§ **GIVEN PROBLEM A**
Transcribe the appellate opinion excerpt from "Super. Ct. No." to "Plaintiff and Appellant.".
§ **GIVEN PROBLEM B**
According to the appellate opinion excerpt, under which statutory provision did Father make his oral motion to disqualify the family law judge?

Filed 4/12/22 Mowatt v. Chafiq CA2/5

NOT TO BE PUBLISHED IN THE OFFICIAL REPORTS

California Rules of Court, rule 8.1115(a), prohibits courts and parties from citing or relying on opinions not certified for publication or ordered published, except as specified by rule 8.1115(b). This opinion has not been certified for publication or ordered published for purposes of rule 8.1115.

IN THE COURT OF APPEAL OF THE STATE OF CALIFORNIA

SECOND APPELLATE DISTRICT

DIVISION FIVE

CHRISTOPHER MOWATT,

Plaintiff and Appellant,

v.

HOUDA CHAFIQ,

Defendant and Respondent.

B311870

(Los Angeles County

Super. Ct. No. YD059396)

APPEAL from an order of the Superior Court of Los Angeles County, Gia G. Bosley, Judge. Affirmed.

Christopher Mowatt, in pro. per., for Plaintiff and Appellant.

No appearance for Respondent.

__________________________________

In this marital dissolution case, Petitioner and appellant Christopher Mowatt (Father) appeals from a post-judgment order changing the visitation schedule and requiring him to cooperate to obtain a new passport for the parties’ minor child. The sole issue raised on appeal concerns the family law court’s denial of Father’s oral motion to disqualify the family law judge under Code of Civil Procedure section 170.1.[1] A determination concerning disqualification under section 170.1 is not an appealable order, however, and Father has not shown that his due process right to an impartial judge was violated. Therefore, we affirm.

§ **EXCERPTED DATA**

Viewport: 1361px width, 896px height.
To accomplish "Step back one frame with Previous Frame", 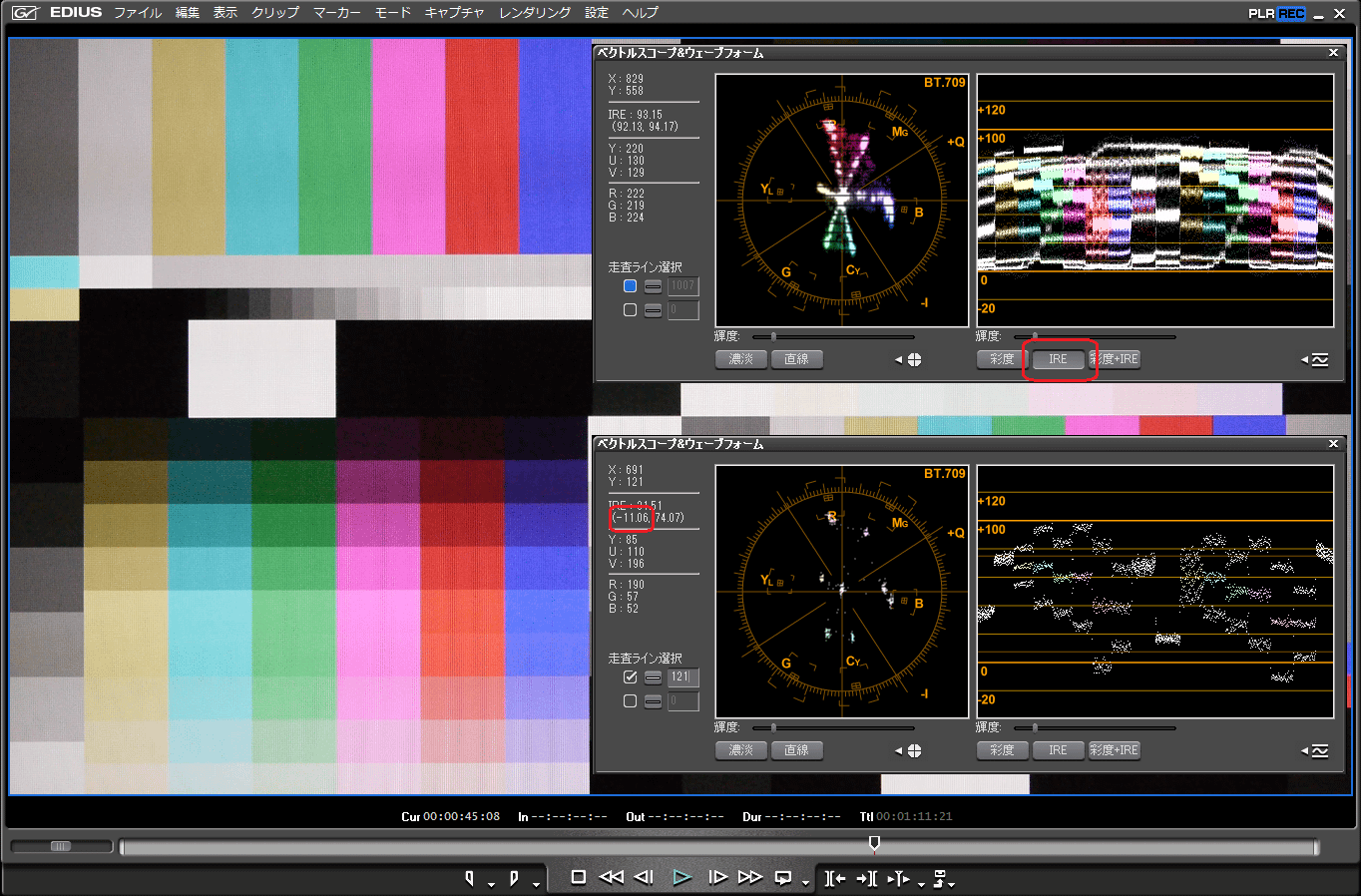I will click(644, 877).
* * *
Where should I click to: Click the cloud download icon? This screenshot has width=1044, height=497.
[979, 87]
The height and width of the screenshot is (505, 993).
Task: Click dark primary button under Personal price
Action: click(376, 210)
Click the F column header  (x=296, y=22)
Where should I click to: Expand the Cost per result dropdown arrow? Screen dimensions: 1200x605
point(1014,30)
---
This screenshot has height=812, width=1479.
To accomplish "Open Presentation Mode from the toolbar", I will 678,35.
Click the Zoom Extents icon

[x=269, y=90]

§ **WRITTEN SOLUTION A**
Super. Ct. No. YD059396)

APPEAL from an order of the Superior Court of Los Angeles County, Gia G. Bosley, Judge. Affirmed.

Christopher Mowatt, in pro. per., for Plaintiff and Appellant.

§ **WRITTEN SOLUTION B**
Code of Civil Procedure section 170.1.